List each line of the data that holds the string "accomplish", please.

=== Records for this task ===

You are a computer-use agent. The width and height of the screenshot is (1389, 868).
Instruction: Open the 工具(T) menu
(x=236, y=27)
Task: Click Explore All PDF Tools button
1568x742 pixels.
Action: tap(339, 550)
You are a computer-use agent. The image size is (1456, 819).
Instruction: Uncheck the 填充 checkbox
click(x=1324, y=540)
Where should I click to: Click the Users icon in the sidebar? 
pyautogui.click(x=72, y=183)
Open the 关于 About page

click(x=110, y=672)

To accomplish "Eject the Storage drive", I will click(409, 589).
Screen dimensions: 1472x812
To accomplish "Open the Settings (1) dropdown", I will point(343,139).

===

**Reply to the task:**
To accomplish "Eject the Storage drive", I will click(409, 589).
To accomplish "Open the Settings (1) dropdown", I will point(343,139).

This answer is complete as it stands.